Chi è che ha bisogno di un esercito di ammalati spirituali da guarire? Non certo Cristo. E’ vero che è venuto per i peccatori ma ne avrebbe fatto volentieri a meno se le cose fossero andate diversamente. Non facciamoci trarre in inganno da Satana. Daccordo a Pasqua diciamo "O felix culpa, quae talem ac tantum meruit habere Redemptorem! Ma ciò non significa che per meritarci ad ogni passo della nostra esistenza la Grazia, dobbiamo continuare a peccare. O che, più siamo peccatori, più siamo meritevoli di Grazia. Credere questo significa aggiungere masochismo e perversione alla nostra miserevole condizione di peccatori. Peccatori infatti non lo si diventa lo si è. Lo si è fin dalla nascita e non possiamo pensare che sia in nostro potere dirimere la questione del peccato, a seconda delle stagioni, quantitativamente e qualitativamente. Oggi ho fatto un peccatuccio, domani magari me ne scappa uno più grande ma poi quando viene il tempo di quaresima… Chi non è buono per Dio, per tutte le stagioni, non è buono neanche per gli uomini.
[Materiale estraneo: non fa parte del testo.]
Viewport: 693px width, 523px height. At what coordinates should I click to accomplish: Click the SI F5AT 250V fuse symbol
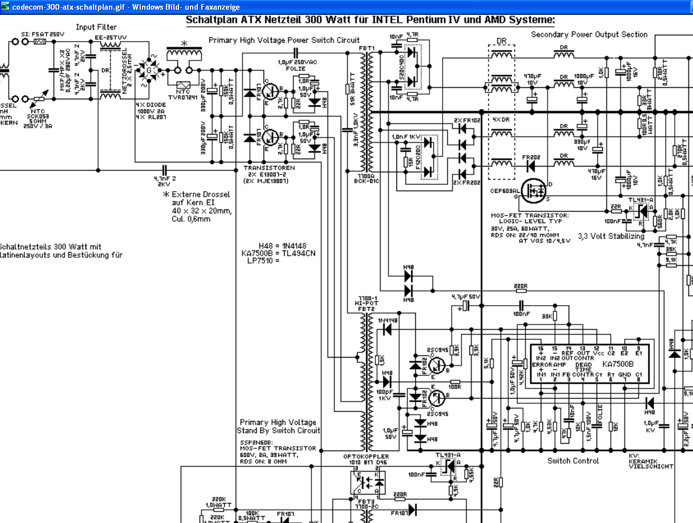coord(40,42)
Caratteristica del peccatore è la sua inconsapevolezza, l’essere dentro una gabbia e non accorgersi del male che fa a se stesso e agli altri. Ora oggi, siamo arrivati al punto in cui il peccatore vorrebbe far passare la sua logica per legittima, imporre la sua capacità di modulare e gestire il peccato e questo è agghiacciante. Un vero e proprio delirio di onnipotenza. Che minaccia le fondamenta della Chiesa. Bisogna sempre guardarsi dal veleno del peccato che si insinua nella dottrina della fede e non confonderlo con la misericordia infinita a cui si è tenuti nei confronti del peccatore. Forse qualcuno vorrebbe che al posto degli ex voto ci fossero in chiesa targhe a ricordo dei peccati commessi? Non il ricordo della Grazia ricevuta ma quella dell’errore commesso? Non è dagli errori che si impara, si impara davvero quando abbiamo superato l’errore. Quando l’errore è alle nostre spalle e non c’è più niente o nessuno che ci spinga a ripeterlo.